Boy, nothing screams of Marvel’s 1990s excess more than Death Hunt. Take one savage mutant without a conscience, add plenty of people with massive, massive guns, and art that looks as if it’s been hurled onto the page rather than drawn on it, and that’s Death Hunt for you.

Larry Hama’s plot doesn’t stand up to much scrutiny. In the opening sequence someone is paid to betray Sabretooth to an organisation with seemingly infinite resources who take him down, plant a bomb in him and tell him they want Mystique killed. It’s later revealed there’s a layer of deception involved, but wouldn’t just paying him have saved them a lot of trouble? It probably would have worked out cheaper as well. Plenty of other plot holes manifest, and the resentful villain’s motivation is barely credible.

There are panels that show Mark Texeira is a good artist, really effective compositions that could almost be extracted as fine art, but so much of what he draws is claws, teeth and grimacing on ugly looking pages.
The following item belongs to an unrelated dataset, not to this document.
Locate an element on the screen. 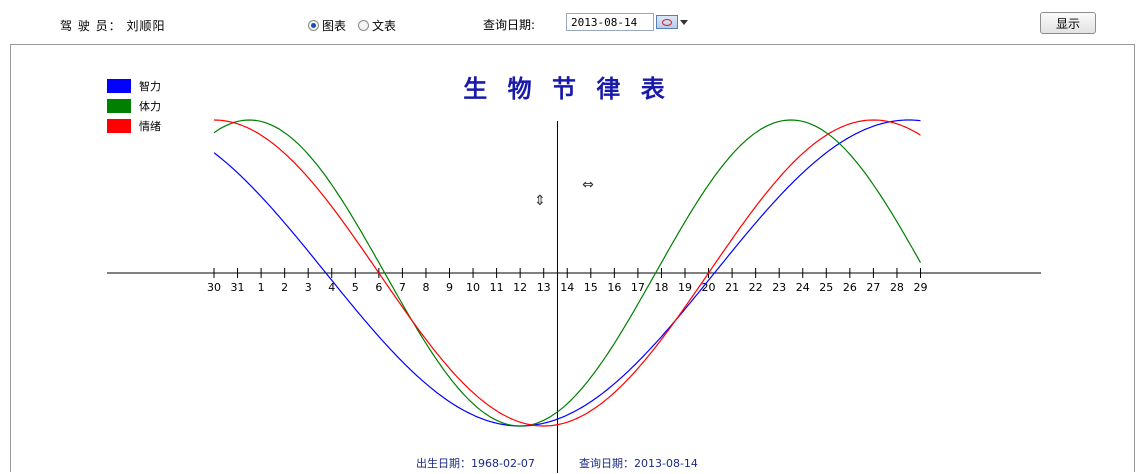  query-date-input is located at coordinates (610, 22).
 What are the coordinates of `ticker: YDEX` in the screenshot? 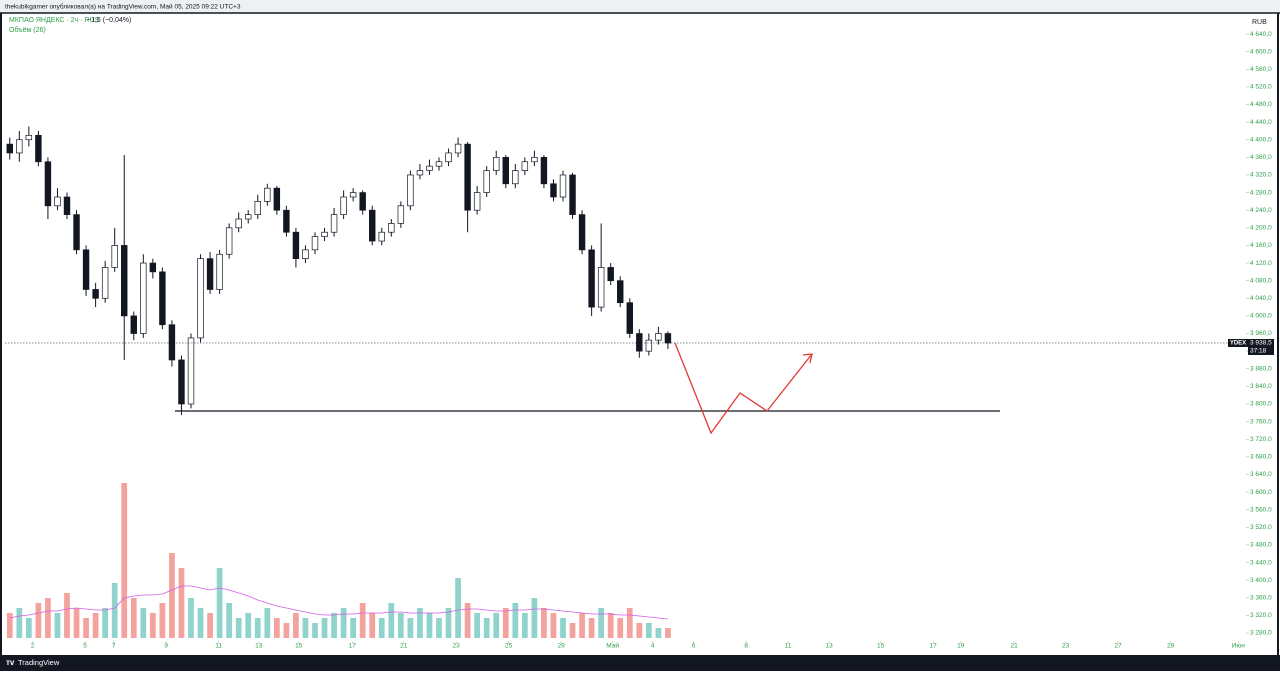 It's located at (1238, 344).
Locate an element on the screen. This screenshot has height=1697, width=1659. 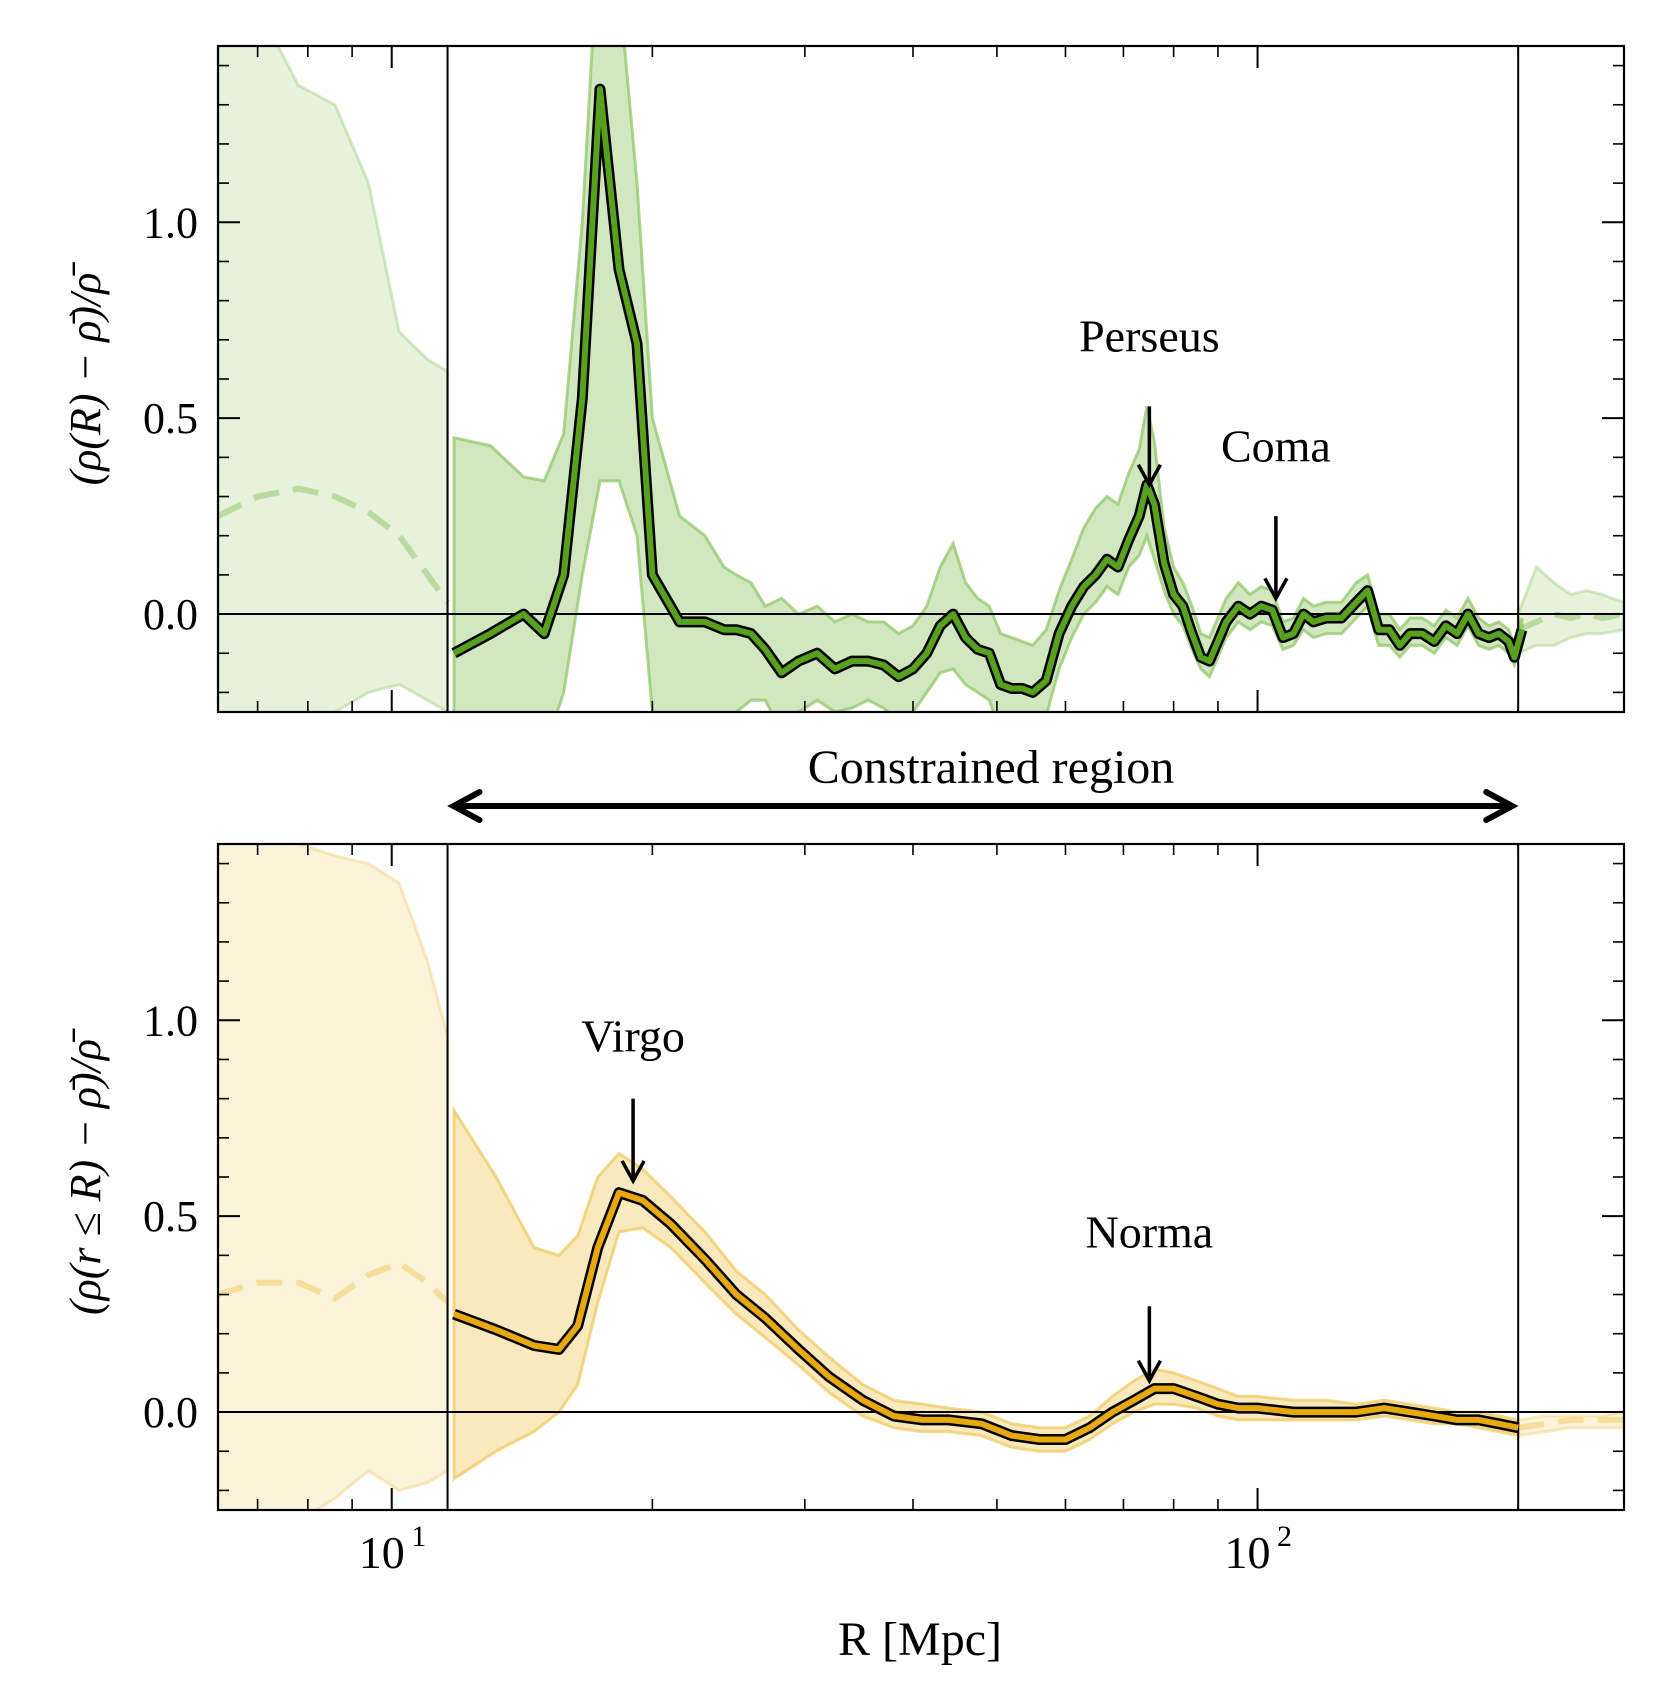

Still, for those who like that sort of thing he is true to what’s in effect a stalk and slash movie with super powers thrown in.

What with Mystique’s shapechanging abilities, Sabretooth being able to track her down by her individual smell makes sense, and Wolverine’s appearance is inevitable, but there’s really not much to recommend. The most interesting aspects are Hama’s flashbacks to the sadism inflicted on Sabretooth as a child, which have a grisly, shocking intensity. Other flashbacks to a time before Sabretooth’s mind was messed with are less interesting.

If this was the type of superhero comic you grew up with, there may be some residual fondness, but for anyone else the excess is likely to be preposterous.